Überraschende Preisstabilität
Dass alle Zahlen hinter den Markterwartungen zurückblieben, war vor allem deswegen überraschend, weil die Zölle, mit denen Trump Waren aus China überzogen hatte, während des gesamten Monats in Kraft waren. Auch hatte er am 2. April reziproke Abgaben für alle anderen Länder mit Ausnahme von Russland, Kuba und Belarus dekretiert, dann aber für 90 Tage wieder ausgesetzt. Angesicht dessen bleibt völlig offen, wie sich die Verbraucherpreise in den kommenden Monaten entwickeln werden. Abhängen wird dies unter anderem davon, ob Trump nach China auch mit anderen Partnern feste Vereinbarungen treffen wird, die gegenseitige Zölle aussetzen oder mit neuen Handelsabkommen ganz aufheben.
Bis zur nächsten Sitzung des Fed-Offenmarktausschusses (FOMC) werden die Währungshüter noch mehrere Daten berücksichtigen können, die über den weiteren Konjunkturverlauf Aufschluss geben. Dazu zählen der Mai CPI, der April PCE-Deflator und mehrere Indikatoren der Verbraucherstimmung. Wichtig sind der Index der Verbraucherstimmung und die Einkaufsmanagerindizes (PMI) für das verarbeitende Gewerbe, weil die Fed nicht nur die inflationären Folgen der Zölle im Auge hat.
Sorgen um Jobs und Wachstum
Mehrere Notenbanker sorgen sich bereits um eine Abschwächung des Wachstums und den damit zusammenhängenden Folgen für den Jobmarkt. Diese erscheinen angesichts des Rückgangs der Wirtschaftsleistung um annualisierte 0,3% berechtigt. Auch ist das Vertrauen seitens der Verbraucher, deren Ausgaben 70% des Bruttoinlandsprodukts (BIP) ausmachen, während der letzten Monate weit abgerutscht.

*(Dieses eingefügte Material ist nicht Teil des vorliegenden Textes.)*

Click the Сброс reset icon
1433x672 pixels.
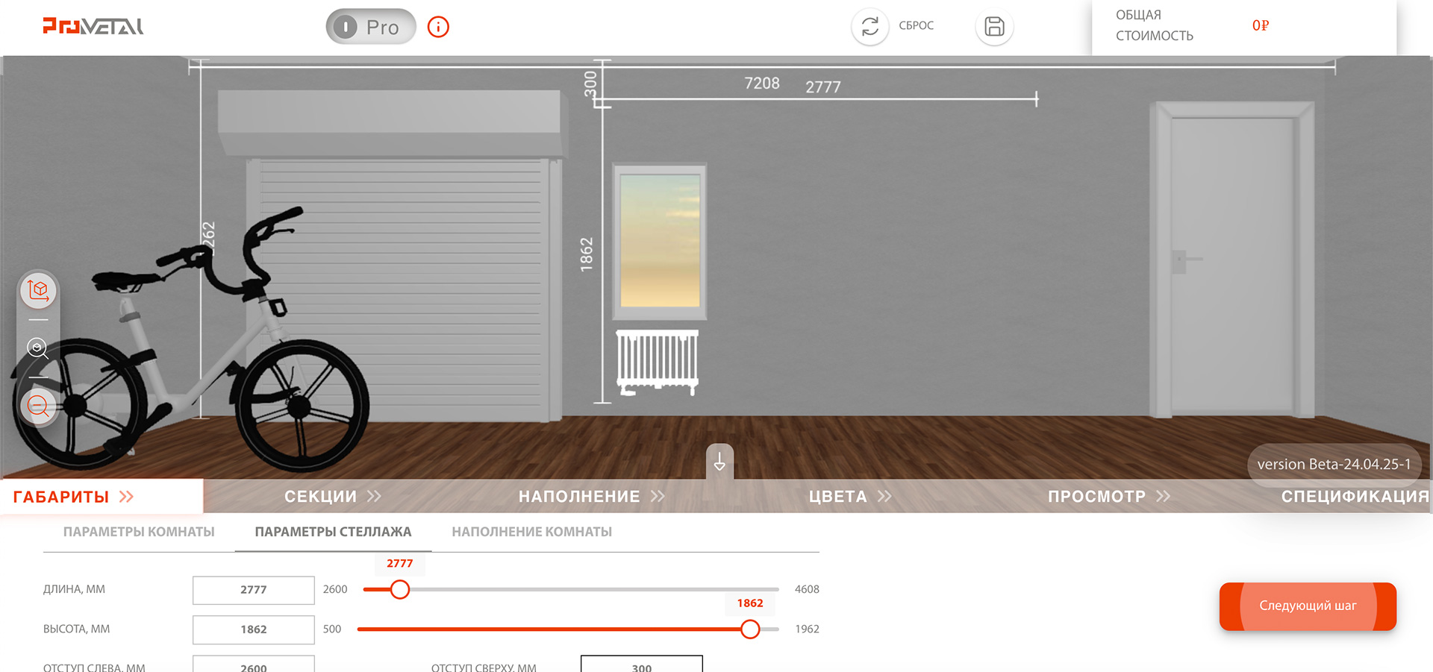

John Williams, Präsident der Federal Reserve Bank of New York, sieht das FOMC vor einer Gratwanderung. Williams, der wahlberechtigtes Mitglied des FOMC ist, rechnet im weiteren Jahresverlauf mit geringerem Wachstum, zunehmendem Inflationsdruck und höherer Arbeitslosigkeit. Fraglich sei nur, wann und in welchem Umfang diese Effekte sich jeweils bemerkbar machen. „Deswegen sind mehr harte Daten erforderlich, ehe wir wissen, in welche Richtung die Zinsen gehen werden“, sagt Williams.
Zwei Zinsenkungen möglich
Aus der Sicht von Fed-Vorstandsmitglied Michael Barr überwiegt die Gefahr deutlich steigender Preise. Die längerfristig höhere Inflation würde das direkte Ergebnis von Störungen in globalen Lieferketten sein, glaubt Barr. Auch prophezeit er tiefgreifende Veränderungen in weltweiten Handelsnetzwerken. Dies werde laut Barr dazu führen, das viele kleinere Firmen nicht mehr wettbewerbsfähig sein werden und den Konkurs anmelden müssen. Nach jetzigem Stand liegt jedenfalls laut FedWatch Tool die Wahrscheinlichkeit, dass die Fed den Zielkorridor für den Tagesgeldsatz im September um 25 Basispunkte senken wird, bei über 50%. Eine weitere Lockerung könnte dann im Spätherbst oder im Dezember folgen.